§ **AIM**:
Copy each of the entries below line for line, with no changes.

(Rows on where targets appear)
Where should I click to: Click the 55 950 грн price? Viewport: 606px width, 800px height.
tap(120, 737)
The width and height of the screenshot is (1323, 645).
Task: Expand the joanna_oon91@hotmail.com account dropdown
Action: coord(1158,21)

§ **TASK ANSWER**:
Where should I click to: Click the 55 950 грн price? Viewport: 606px width, 800px height.
tap(120, 737)
The width and height of the screenshot is (1323, 645).
Task: Expand the joanna_oon91@hotmail.com account dropdown
Action: coord(1158,21)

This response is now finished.